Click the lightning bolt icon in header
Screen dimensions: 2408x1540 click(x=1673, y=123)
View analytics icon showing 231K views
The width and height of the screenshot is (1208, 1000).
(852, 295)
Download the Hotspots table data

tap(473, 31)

DO THIS: Count the lines in the entries above that contain the word "icon". Give only that number.

FINISHED TASK: 2